▶ **Provided data**
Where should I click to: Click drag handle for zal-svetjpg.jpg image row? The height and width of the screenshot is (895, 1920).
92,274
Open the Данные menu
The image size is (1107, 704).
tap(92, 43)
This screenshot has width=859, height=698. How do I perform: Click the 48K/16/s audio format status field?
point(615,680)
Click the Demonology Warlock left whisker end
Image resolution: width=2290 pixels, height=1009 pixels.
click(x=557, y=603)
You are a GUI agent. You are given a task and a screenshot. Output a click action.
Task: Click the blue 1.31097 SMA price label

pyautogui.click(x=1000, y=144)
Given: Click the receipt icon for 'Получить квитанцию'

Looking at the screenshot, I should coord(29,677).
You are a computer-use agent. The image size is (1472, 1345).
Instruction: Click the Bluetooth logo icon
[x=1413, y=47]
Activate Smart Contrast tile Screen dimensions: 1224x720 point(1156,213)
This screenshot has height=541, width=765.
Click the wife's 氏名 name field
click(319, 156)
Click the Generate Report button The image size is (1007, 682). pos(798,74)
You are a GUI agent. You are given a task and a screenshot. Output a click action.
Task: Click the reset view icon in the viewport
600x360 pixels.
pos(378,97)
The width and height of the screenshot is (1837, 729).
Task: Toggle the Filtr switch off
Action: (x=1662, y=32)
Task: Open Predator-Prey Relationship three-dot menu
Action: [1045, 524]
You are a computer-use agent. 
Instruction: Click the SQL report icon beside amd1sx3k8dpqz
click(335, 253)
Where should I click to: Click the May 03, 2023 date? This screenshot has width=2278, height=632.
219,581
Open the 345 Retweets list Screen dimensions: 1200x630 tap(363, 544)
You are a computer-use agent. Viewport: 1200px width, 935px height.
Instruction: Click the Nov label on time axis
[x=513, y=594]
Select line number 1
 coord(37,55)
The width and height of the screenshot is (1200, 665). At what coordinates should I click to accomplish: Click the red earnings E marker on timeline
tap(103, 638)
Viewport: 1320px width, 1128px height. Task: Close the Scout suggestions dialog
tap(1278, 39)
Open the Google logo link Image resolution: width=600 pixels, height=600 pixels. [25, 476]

▶ **Work request**
Exactly as they stand above, write out all the entries again.

▶ **Task answer**
Where should I click to: Click drag handle for zal-svetjpg.jpg image row? The height and width of the screenshot is (895, 1920).
92,274
Open the Данные menu
The image size is (1107, 704).
tap(92, 43)
This screenshot has width=859, height=698. How do I perform: Click the 48K/16/s audio format status field?
point(615,680)
Click the Demonology Warlock left whisker end
Image resolution: width=2290 pixels, height=1009 pixels.
click(x=557, y=603)
You are a GUI agent. You are given a task and a screenshot. Output a click action.
Task: Click the blue 1.31097 SMA price label

pyautogui.click(x=1000, y=144)
Given: Click the receipt icon for 'Получить квитанцию'

Looking at the screenshot, I should coord(29,677).
You are a computer-use agent. The image size is (1472, 1345).
Instruction: Click the Bluetooth logo icon
[x=1413, y=47]
Activate Smart Contrast tile Screen dimensions: 1224x720 point(1156,213)
This screenshot has height=541, width=765.
Click the wife's 氏名 name field
click(319, 156)
Click the Generate Report button The image size is (1007, 682). pos(798,74)
You are a GUI agent. You are given a task and a screenshot. Output a click action.
Task: Click the reset view icon in the viewport
600x360 pixels.
pos(378,97)
The width and height of the screenshot is (1837, 729).
Task: Toggle the Filtr switch off
Action: (x=1662, y=32)
Task: Open Predator-Prey Relationship three-dot menu
Action: [1045, 524]
You are a computer-use agent. 
Instruction: Click the SQL report icon beside amd1sx3k8dpqz
click(335, 253)
Where should I click to: Click the May 03, 2023 date? This screenshot has width=2278, height=632.
219,581
Open the 345 Retweets list Screen dimensions: 1200x630 tap(363, 544)
You are a computer-use agent. Viewport: 1200px width, 935px height.
Instruction: Click the Nov label on time axis
[x=513, y=594]
Select line number 1
 coord(37,55)
The width and height of the screenshot is (1200, 665). At what coordinates should I click to accomplish: Click the red earnings E marker on timeline
tap(103, 638)
Viewport: 1320px width, 1128px height. Task: Close the Scout suggestions dialog
tap(1278, 39)
Open the Google logo link Image resolution: width=600 pixels, height=600 pixels. [25, 476]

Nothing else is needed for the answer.